Published: Nov. 13, 2023
poster with Kern and ancient Chinese writing

Tuesday, November 14 at 6:15pm
Humanities 135

Martin Kern, “The Voice of the Historian in Early China”

This lecture focuses on the “Grand Lord Archivist says” 太史公曰 statements throughout the Shiji. It examines in detail the highly formulaic and rhetorical nature of their composition and proposes that these statements (together with Sima Qian’s “auto-postface”太史公自序 to the Shiji and his “Letter in Response to Ren Shaoqing” 報任少卿書) construct and stage the voice and figure of Sima Qian. While the historical Sima Qian may have created much of the Shiji, the paratextual elements of the Shiji have in turn created the textual Sima Qian known to us. As the formulaic 太史公曰 statements configure Sima Qian not only as an exemplary historian but also as an exemplary reader of his sources, a reader both judicious and emotional, they also provide the model for “those to come” (laizhe 來者): Sima Qian’s ideal readers of the future.

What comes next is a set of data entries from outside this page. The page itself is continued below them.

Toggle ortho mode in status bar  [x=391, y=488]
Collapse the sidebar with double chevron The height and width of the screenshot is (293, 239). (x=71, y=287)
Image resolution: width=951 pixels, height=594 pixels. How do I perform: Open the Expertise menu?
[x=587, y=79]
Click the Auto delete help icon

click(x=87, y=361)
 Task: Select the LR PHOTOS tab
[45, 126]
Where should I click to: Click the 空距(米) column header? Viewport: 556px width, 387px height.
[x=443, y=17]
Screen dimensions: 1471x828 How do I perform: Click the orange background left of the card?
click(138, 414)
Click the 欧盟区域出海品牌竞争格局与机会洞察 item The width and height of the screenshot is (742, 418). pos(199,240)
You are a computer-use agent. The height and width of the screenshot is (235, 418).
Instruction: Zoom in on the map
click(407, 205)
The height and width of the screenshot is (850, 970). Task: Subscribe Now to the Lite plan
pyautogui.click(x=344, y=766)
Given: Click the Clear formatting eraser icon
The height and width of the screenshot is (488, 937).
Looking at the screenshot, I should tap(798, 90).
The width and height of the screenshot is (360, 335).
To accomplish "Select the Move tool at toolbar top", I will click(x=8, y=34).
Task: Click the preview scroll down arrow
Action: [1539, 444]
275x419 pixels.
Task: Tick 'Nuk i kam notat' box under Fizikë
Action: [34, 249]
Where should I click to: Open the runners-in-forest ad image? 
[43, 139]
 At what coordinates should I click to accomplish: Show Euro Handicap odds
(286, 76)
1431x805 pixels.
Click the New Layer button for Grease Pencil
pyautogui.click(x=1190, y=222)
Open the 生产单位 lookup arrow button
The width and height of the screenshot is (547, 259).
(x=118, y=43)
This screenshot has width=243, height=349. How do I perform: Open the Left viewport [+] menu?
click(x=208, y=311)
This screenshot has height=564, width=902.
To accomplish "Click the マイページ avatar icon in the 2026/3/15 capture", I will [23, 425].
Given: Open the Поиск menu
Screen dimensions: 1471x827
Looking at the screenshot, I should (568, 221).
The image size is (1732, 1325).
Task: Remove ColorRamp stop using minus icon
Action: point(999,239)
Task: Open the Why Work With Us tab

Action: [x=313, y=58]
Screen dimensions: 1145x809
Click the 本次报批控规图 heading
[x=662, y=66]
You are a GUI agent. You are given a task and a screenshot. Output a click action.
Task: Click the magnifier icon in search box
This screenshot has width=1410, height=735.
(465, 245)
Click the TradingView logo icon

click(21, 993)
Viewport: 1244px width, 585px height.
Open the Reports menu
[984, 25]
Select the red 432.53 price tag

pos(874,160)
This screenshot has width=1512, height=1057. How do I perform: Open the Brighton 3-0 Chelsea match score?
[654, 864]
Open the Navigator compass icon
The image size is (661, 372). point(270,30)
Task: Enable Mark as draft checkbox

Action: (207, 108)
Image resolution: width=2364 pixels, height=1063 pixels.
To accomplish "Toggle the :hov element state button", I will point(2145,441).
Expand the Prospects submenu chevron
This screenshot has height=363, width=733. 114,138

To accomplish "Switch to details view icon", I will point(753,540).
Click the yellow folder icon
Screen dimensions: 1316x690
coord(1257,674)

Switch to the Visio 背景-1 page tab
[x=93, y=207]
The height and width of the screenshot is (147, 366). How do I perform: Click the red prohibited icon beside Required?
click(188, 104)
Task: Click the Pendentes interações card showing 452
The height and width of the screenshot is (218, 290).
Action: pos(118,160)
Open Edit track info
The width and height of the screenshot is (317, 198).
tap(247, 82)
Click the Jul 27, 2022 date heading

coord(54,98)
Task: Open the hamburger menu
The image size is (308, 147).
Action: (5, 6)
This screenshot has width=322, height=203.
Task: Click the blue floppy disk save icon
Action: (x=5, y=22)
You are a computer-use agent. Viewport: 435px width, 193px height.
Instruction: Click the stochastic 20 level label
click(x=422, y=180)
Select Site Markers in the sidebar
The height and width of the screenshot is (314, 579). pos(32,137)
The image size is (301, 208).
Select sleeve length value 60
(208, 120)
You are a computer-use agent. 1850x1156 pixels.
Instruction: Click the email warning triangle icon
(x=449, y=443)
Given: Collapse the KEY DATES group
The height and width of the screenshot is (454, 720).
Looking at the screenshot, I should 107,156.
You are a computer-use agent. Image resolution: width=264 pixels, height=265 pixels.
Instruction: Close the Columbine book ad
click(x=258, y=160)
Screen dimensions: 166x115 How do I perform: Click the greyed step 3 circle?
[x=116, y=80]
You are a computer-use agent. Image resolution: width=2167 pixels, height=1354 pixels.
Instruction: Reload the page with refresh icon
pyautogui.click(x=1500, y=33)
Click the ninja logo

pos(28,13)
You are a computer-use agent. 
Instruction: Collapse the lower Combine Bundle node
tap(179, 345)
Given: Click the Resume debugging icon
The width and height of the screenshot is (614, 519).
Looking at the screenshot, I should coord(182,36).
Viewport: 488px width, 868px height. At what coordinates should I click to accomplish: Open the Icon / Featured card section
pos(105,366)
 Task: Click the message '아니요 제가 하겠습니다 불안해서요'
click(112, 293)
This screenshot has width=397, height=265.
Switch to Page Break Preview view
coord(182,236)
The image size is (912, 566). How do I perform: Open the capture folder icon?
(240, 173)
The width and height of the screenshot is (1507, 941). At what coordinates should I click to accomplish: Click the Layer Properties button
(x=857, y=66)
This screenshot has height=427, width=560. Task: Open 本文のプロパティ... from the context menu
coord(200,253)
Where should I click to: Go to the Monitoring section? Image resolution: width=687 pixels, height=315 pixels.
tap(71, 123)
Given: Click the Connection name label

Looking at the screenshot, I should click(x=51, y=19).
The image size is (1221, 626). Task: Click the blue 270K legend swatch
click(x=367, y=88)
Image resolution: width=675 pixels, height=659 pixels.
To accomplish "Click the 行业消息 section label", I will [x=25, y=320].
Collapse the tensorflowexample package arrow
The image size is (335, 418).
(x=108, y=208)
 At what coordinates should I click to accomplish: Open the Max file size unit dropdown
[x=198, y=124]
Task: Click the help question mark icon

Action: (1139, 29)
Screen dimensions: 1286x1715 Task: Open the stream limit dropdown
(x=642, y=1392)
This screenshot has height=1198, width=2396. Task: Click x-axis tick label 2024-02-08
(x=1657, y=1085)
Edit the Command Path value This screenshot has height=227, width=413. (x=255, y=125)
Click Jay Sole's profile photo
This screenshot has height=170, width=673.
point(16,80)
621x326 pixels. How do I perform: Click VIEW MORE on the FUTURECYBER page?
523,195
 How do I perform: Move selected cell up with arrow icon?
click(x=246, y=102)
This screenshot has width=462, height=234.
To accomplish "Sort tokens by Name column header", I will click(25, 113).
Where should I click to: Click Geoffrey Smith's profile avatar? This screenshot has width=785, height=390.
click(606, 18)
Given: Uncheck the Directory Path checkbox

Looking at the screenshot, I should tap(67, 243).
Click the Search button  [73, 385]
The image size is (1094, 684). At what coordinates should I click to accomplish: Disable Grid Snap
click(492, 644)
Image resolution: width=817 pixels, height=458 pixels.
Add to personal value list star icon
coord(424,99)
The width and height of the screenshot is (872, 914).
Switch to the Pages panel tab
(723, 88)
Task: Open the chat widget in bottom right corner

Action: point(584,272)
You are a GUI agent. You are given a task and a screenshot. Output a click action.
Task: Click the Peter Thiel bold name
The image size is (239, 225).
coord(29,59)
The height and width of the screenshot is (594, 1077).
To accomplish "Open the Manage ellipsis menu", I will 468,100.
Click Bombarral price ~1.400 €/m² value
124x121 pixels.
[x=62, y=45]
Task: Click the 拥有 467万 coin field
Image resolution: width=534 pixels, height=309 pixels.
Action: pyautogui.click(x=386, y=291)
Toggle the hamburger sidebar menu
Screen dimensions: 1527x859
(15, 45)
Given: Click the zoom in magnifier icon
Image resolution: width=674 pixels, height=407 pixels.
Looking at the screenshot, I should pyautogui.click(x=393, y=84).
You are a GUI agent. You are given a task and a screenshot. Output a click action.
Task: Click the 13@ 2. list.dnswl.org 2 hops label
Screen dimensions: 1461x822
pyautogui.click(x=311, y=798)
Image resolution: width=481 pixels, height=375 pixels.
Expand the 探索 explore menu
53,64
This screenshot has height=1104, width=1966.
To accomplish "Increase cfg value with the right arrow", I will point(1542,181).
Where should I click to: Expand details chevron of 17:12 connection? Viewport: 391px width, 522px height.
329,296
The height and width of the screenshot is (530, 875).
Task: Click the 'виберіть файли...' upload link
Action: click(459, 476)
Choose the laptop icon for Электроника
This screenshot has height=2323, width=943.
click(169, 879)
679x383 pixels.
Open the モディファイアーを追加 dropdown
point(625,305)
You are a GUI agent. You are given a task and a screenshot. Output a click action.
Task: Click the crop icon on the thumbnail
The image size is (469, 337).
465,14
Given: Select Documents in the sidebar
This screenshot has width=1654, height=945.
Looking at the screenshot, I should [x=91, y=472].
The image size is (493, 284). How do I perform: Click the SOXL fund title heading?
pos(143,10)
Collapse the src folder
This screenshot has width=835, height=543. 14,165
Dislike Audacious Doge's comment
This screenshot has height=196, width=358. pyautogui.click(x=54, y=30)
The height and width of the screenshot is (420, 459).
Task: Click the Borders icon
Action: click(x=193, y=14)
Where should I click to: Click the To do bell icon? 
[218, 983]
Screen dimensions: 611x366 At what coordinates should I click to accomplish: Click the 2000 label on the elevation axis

Martin Kern is the Joanna and Greg ’84 P13 P18 Zeluck Professor in Asian Studies at Princeton. His numerous publications cut across all genres of Chinese literature, historiography, and thought from the first millennium BCE. This year, he has published Biaoyan yu chanshi: Zaoqi Zhongguo shixue yanjiu 表演與闡釋:早期中國詩學研究 (Beijing: Sanlian shudian); Qu Yuan and the Chuci: New Approaches, co-edited with Stephen Owen (Leiden: Brill); and Zuozhuan and Early Chinese Historiography, co-edited with Yuri Pines and Nino Luraghi (Leiden: Brill).